Difference in Picky eater and a problem feeder:
Picky eater: decreased variety of foods less than 30 foods. Foods lost due to burn out regained after 2 weeks, able to tolerate new foods on plate, touch, and taste. Eats at least 1 food of each texture, adds new foods after 15-25 tries or seeing the food.
Problem eater: less than 20 foods eaten, foods not regained once burned out, falls apart when presented with new foods, refuses entire category of textures, adds new foods in more than 25 tries.
Problem eaters are this way because of:
Physical: pain, discomfort, nausea, stool issues, allergies, sensitivities, intolerance
Motor: delayed self feeding, over stuffing, choking, delayed chew, tongue, swallow coordination
Sensory: texture hypersensitivity, oral hypersensitivity, oral aversion, sensory processing problems, auditory (hurts to hear the crunching sounds, or the sounds in the meal room), too stimulating
Behavioral: hyperactive, low frustration tolerance, highly distractable, need for routine, impaired social interactions. If they can't sit in a chair any other time, why would they sit there to eat for 15 minutes or longer?
Impaired social skills: eating meals is very social, they have to answer questions, look at others, possibly touch one another...
- Poor reinforcement. Use positive reinforcement only!
- Social modeling (parents must be sitting for the meal and making good food choices as well)
Be consistent. They need structured meals (PECS or visual calendar is very helpful of course) and an organized household
- Do NOT allow them to graze all day long
Home based treatment:
identify and treat GI problems (without medicine or band-aids, get to the real problem)

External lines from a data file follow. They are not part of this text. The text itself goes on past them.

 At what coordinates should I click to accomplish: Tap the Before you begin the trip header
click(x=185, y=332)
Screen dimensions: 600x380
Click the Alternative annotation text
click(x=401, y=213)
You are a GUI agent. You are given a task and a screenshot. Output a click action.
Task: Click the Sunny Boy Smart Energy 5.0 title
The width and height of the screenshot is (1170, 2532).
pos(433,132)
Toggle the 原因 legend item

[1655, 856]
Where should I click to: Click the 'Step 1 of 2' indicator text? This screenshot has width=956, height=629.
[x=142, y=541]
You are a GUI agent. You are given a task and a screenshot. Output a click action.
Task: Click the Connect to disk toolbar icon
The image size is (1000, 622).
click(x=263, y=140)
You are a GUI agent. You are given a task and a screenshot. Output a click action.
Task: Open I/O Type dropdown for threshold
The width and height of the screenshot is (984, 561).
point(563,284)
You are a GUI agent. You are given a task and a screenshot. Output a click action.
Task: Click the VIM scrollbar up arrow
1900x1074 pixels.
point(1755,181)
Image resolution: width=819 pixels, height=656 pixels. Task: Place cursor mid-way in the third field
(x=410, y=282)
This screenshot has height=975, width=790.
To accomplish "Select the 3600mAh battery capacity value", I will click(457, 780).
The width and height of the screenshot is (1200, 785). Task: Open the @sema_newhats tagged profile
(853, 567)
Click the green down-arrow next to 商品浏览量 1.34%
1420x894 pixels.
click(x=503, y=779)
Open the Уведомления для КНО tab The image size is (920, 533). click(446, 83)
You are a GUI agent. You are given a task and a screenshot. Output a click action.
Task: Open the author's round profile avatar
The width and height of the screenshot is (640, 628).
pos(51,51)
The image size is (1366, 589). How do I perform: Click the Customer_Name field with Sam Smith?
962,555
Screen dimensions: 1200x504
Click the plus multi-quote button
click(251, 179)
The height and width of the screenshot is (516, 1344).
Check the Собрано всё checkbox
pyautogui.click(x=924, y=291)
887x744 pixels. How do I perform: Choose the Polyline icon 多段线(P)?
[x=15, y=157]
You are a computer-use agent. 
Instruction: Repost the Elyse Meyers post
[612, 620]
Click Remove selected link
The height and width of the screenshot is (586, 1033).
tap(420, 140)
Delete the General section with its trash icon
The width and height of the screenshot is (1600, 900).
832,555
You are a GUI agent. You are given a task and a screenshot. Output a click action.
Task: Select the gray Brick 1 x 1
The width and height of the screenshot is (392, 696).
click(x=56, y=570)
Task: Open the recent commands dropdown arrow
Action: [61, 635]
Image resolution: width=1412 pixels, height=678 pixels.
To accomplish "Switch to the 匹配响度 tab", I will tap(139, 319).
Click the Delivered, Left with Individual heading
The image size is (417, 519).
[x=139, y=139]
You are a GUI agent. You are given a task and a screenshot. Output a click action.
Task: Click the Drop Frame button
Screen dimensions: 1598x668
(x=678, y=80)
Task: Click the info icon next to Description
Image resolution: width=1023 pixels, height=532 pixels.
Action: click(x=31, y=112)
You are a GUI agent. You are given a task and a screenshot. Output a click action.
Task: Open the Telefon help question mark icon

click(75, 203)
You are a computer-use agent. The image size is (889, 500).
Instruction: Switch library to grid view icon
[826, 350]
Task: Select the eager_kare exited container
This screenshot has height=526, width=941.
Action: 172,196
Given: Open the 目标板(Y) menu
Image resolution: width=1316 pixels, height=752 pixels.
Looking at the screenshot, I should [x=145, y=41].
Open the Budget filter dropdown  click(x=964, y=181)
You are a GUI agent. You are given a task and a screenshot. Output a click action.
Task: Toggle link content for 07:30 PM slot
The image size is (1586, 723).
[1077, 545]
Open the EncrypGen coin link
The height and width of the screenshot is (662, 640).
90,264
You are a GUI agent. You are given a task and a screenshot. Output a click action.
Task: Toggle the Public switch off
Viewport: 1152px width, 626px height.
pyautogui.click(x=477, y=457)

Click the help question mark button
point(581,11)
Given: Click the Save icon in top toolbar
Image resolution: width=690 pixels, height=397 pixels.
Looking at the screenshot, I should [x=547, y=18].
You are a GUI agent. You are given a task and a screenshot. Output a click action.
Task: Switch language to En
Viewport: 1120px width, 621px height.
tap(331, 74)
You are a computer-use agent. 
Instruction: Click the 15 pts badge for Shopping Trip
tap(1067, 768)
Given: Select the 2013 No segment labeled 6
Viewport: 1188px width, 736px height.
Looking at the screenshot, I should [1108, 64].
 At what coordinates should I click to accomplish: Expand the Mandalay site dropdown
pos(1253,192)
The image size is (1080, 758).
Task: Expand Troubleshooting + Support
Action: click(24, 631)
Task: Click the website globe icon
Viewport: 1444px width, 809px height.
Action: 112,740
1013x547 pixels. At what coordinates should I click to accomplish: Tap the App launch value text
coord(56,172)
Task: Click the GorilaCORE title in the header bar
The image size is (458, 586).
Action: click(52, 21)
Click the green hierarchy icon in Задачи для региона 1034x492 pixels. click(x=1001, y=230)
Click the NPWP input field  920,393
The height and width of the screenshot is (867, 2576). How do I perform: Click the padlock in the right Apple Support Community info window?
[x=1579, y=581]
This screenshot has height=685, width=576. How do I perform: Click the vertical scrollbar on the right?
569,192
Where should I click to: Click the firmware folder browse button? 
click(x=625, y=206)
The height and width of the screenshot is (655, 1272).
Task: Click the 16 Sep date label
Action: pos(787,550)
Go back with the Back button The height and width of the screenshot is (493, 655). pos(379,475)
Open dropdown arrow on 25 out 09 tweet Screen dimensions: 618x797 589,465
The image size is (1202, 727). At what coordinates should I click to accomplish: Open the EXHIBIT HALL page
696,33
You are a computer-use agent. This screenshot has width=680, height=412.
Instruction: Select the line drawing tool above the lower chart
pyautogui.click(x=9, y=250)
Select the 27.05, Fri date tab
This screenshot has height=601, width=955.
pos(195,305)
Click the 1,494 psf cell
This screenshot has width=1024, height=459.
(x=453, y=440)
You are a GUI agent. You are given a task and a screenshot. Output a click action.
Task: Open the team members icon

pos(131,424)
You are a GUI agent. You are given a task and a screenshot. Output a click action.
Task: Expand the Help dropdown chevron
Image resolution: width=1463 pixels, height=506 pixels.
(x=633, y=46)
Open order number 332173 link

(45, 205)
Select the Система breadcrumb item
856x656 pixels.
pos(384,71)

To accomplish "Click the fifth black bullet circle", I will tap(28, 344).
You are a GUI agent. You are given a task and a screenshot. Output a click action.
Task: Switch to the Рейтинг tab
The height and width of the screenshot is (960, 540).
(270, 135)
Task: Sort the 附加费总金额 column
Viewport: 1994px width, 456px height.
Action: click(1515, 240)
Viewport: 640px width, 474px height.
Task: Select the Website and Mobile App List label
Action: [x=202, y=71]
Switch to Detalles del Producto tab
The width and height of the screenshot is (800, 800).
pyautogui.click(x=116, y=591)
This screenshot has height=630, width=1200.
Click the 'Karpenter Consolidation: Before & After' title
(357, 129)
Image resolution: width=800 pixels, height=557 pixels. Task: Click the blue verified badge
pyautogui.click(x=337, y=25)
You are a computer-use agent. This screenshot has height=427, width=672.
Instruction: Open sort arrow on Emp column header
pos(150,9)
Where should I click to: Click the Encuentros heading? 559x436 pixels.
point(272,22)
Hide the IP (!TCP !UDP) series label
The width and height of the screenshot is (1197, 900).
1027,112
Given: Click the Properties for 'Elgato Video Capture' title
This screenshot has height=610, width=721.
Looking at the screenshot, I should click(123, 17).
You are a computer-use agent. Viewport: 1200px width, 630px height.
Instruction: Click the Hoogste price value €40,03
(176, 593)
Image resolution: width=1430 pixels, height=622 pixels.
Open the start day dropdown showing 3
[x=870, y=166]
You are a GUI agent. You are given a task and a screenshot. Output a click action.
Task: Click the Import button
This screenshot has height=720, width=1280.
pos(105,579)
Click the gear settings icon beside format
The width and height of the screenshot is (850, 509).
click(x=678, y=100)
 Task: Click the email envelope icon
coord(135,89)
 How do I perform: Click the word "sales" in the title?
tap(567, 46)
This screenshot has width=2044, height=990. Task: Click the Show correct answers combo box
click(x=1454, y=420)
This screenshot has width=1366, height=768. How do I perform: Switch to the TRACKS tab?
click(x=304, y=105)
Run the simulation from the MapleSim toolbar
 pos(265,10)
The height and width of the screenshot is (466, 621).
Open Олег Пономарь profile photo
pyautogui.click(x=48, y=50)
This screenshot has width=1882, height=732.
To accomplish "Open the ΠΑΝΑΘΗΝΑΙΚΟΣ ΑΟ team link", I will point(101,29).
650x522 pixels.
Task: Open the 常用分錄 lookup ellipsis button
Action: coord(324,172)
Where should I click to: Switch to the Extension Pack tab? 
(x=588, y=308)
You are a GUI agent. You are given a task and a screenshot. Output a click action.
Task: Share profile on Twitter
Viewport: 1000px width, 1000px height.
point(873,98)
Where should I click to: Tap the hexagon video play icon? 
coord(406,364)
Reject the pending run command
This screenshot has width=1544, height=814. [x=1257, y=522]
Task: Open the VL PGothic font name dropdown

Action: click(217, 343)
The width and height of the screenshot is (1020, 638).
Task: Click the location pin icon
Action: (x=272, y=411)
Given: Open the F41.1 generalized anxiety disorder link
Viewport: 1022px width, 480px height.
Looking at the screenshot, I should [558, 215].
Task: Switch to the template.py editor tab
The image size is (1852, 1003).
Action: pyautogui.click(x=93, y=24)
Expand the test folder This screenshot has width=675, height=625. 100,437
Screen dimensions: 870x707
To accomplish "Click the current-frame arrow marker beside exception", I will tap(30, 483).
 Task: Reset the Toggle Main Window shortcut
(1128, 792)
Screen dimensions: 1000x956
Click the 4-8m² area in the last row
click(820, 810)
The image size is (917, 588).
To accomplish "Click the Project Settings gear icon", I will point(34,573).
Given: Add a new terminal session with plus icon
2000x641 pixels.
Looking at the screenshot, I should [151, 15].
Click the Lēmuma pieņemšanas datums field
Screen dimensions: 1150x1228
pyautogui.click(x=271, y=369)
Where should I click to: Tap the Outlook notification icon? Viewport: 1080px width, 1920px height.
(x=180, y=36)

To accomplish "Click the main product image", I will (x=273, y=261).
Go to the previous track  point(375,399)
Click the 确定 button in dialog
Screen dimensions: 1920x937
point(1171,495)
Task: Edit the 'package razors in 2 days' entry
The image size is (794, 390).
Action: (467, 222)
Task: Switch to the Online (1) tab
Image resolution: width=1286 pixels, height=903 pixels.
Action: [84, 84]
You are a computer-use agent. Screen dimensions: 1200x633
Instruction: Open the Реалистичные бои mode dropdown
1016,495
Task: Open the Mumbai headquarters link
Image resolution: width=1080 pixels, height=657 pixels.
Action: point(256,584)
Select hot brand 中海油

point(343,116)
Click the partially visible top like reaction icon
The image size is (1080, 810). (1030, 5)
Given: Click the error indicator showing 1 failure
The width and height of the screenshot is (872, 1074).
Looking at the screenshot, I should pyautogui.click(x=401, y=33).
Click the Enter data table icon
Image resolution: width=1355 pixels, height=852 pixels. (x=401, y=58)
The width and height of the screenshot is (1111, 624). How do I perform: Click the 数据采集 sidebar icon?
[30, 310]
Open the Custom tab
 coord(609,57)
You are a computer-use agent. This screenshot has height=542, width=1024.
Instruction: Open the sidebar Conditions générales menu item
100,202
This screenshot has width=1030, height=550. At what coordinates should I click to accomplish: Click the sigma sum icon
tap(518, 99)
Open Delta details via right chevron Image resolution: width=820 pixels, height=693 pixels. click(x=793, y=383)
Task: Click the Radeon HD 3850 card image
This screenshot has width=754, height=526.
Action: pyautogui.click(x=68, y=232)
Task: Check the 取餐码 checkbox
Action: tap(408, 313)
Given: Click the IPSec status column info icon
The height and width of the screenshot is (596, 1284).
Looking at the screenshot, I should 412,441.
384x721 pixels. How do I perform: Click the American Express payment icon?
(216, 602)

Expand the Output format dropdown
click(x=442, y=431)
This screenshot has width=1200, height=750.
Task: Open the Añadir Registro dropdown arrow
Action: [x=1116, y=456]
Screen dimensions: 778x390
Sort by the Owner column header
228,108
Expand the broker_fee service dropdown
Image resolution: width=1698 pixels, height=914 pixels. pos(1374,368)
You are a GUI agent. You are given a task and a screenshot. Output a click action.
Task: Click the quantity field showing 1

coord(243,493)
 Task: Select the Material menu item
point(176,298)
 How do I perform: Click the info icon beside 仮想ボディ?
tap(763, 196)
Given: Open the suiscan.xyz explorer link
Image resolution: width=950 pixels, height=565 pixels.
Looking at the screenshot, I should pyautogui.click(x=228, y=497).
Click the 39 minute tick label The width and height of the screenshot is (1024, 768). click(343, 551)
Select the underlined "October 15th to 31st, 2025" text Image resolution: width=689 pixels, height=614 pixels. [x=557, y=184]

Evaluate motor, oral motor and swallowing skills and treat this area
Evaluate and treat Sensory Integration processes
Conduct a Behavioral Functional Assessment
Get the parents involved in doing it themselves to model your therapists behavior
Develop an individualized intervention plan
General tx strategies: with any child these can be done!
1. Social modeling: the family eating together, not the child eating separately from the child. Have the family come for part of the meal, so there is an overlap of time together if SI issues.
2. Structure meal and snack times: NO MORE GRAZING. Sit down for eating together at set times in the day.
3. Manageable foods: look at the plate, don't put more than 3 foods at a time, 1 tblsp for each year of age and no more! They become visually overwhelmed!
4. Positive reinforcement: don't say "Don't ____,", say, "Do this...."
5. Appropriate mealtime language: words mean a lot. Don't beg them to take foods (they will take control and say "no"). Children with disabilities will control with their mouth.
6. Prevent "food jags": That's a real problem with these children they eat the same thing over and over, then all of a sudden they stop eating that food and never go back to that food. When it comes back they see it as all new food again, so they get smaller diets. Suggested that from early on, do not give the same food more often, maybe every other day, and change the food's shape, what is with it, etc.
Kay Toomey has a great 2-day course on this!
Steps to eating: Introduce food in play away from meal time first...one food at a time...
1. Tolerate: the food is in the room with them, the food is on the other side of the table, being 2 way on table, with food in front of the table, look at the food directly in front of food.
2. Interact: assists in preparation, uses utensils to stir or play with the food, uses utensils, etc.